→ WHAT YOU SHOULD DO
Output the records from the line containing "Screenshot is 1280x1450." through the line containing "Yıldız Yükseltme Formülü (Çok Etkili)", both included, as a JSON list of strings with one string per line and blank lines omitted.

→ MATERIAL FOR THE TASK
/---

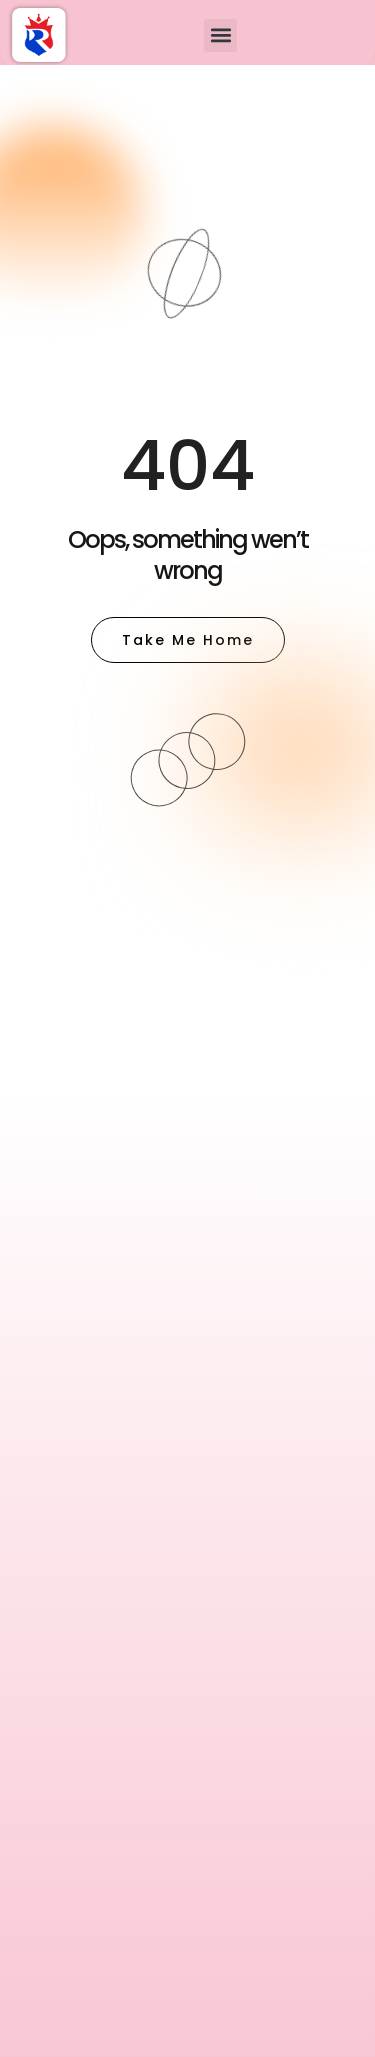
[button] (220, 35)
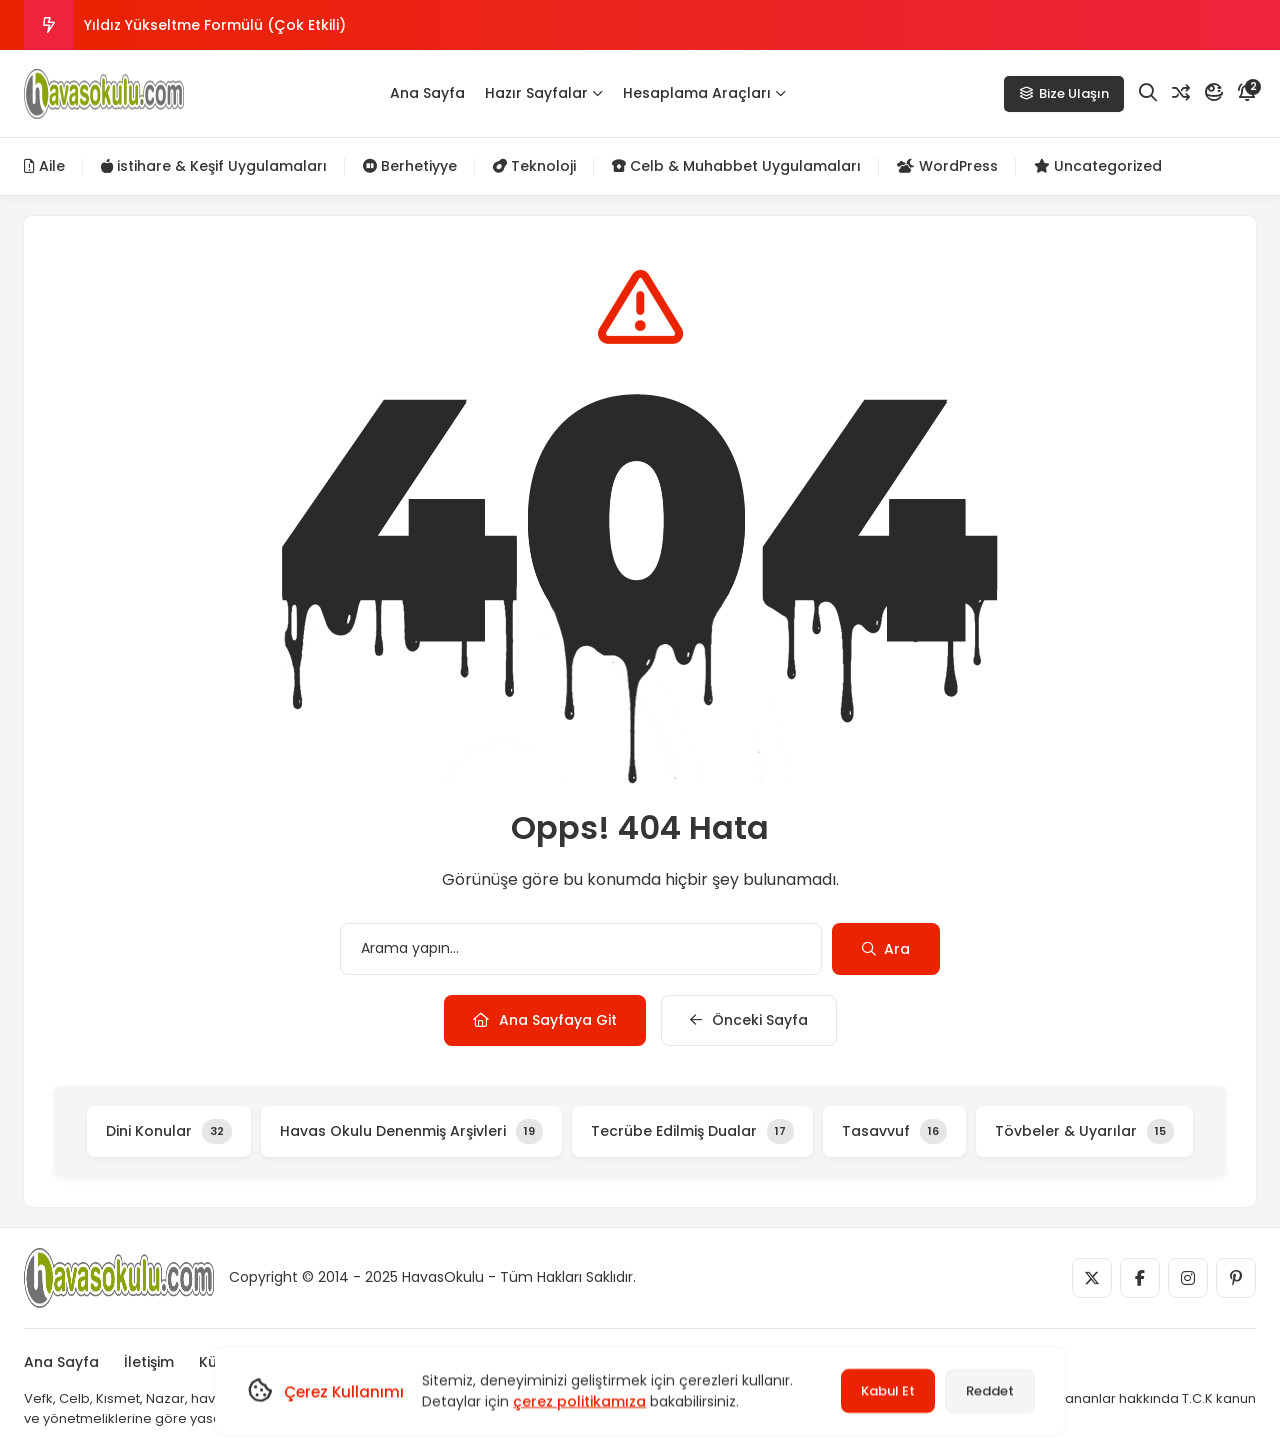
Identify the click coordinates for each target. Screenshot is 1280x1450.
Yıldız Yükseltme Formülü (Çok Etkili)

\---
/---

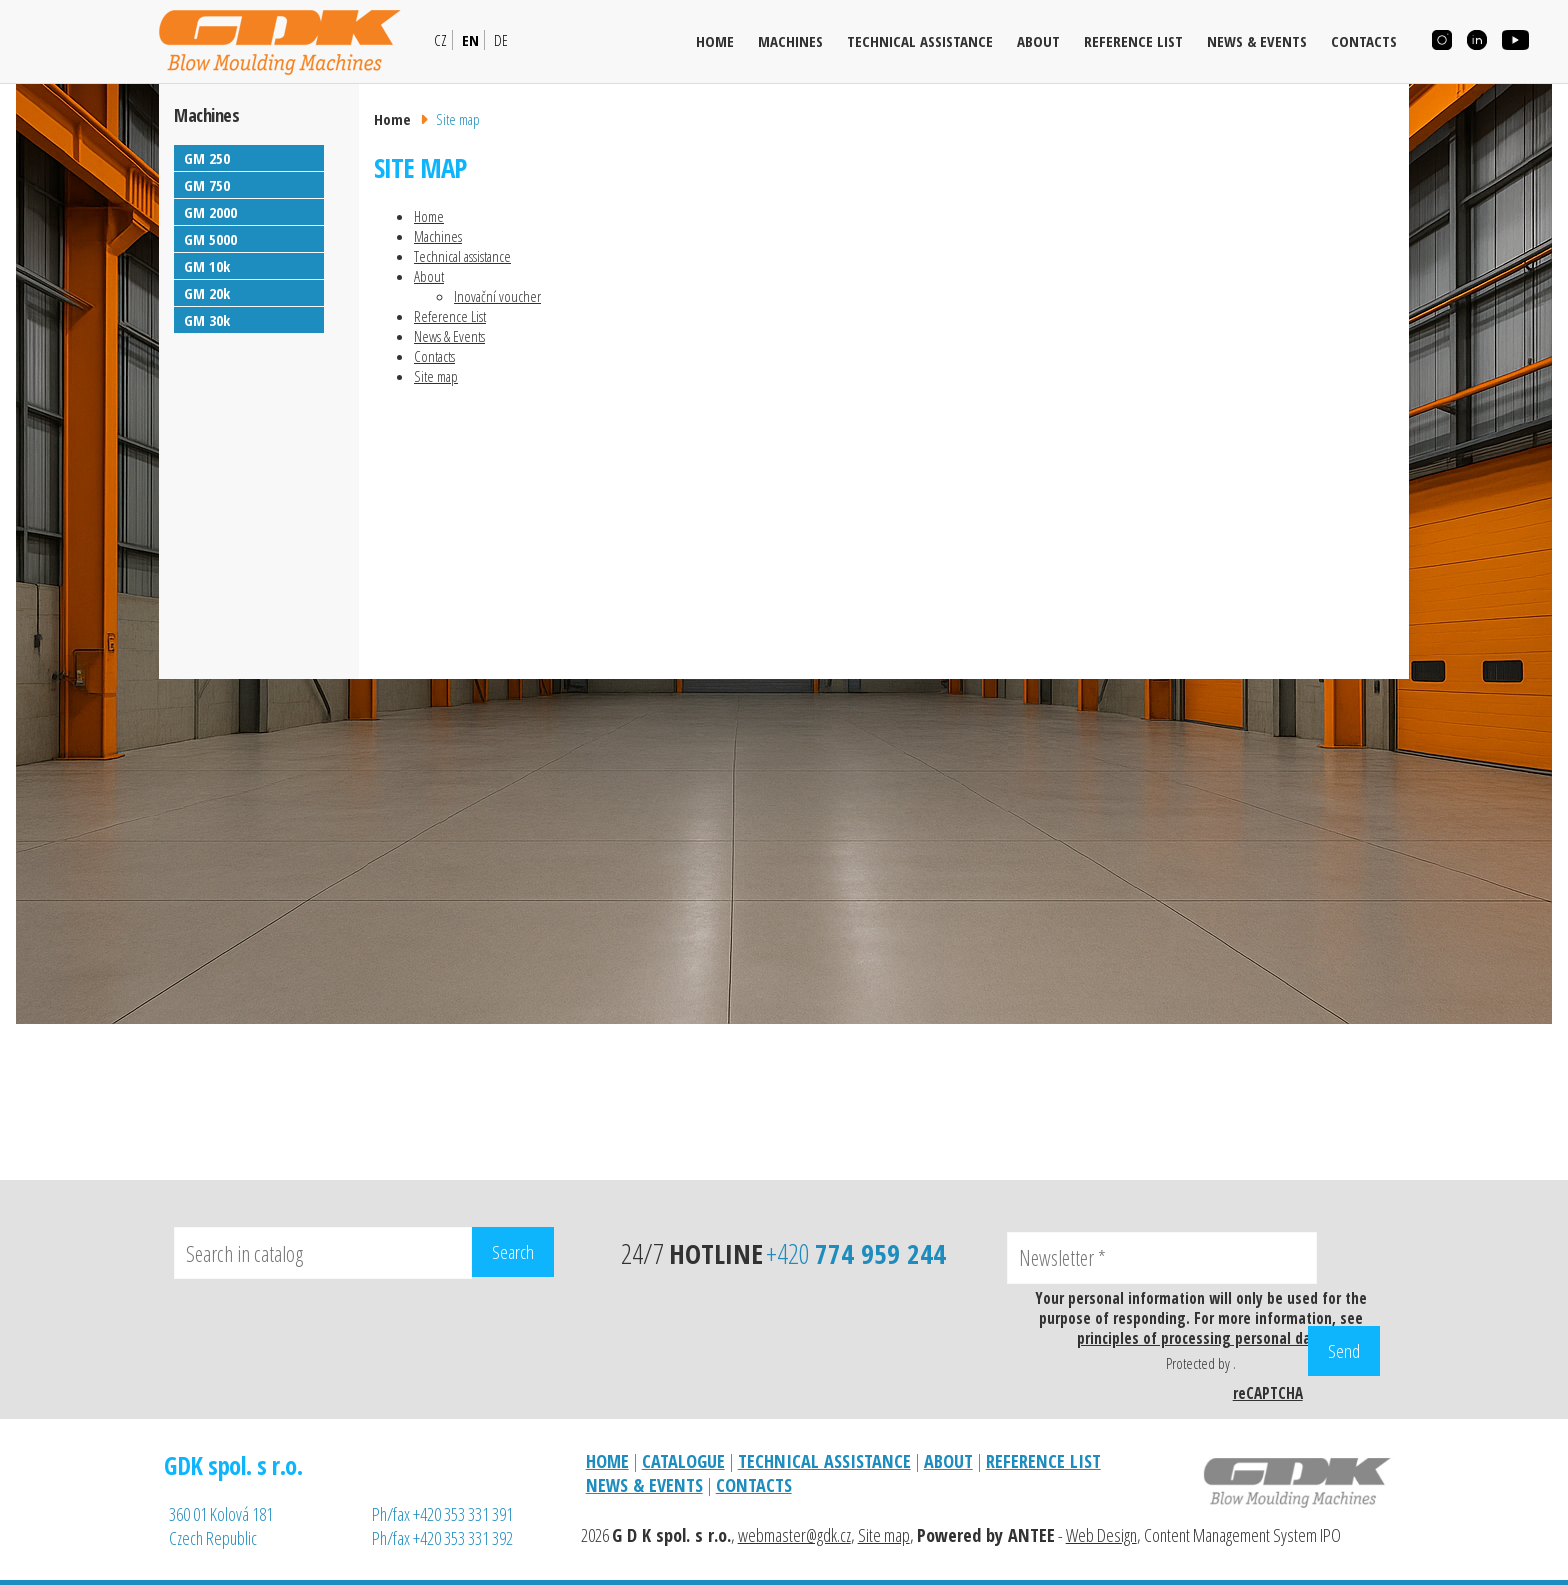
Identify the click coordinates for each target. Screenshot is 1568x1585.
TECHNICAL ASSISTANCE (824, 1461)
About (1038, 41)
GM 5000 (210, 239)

\---
/---

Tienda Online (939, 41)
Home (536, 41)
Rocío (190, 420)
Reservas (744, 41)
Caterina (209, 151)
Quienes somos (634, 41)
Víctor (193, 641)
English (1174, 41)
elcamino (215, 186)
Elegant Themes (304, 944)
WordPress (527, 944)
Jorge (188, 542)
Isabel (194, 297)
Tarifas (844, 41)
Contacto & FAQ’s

\---

→ ANSWER
[
  "Identify the click coordinates for each target. Screenshot is 1280x1450.",
  "Yıldız Yükseltme Formülü (Çok Etkili)"
]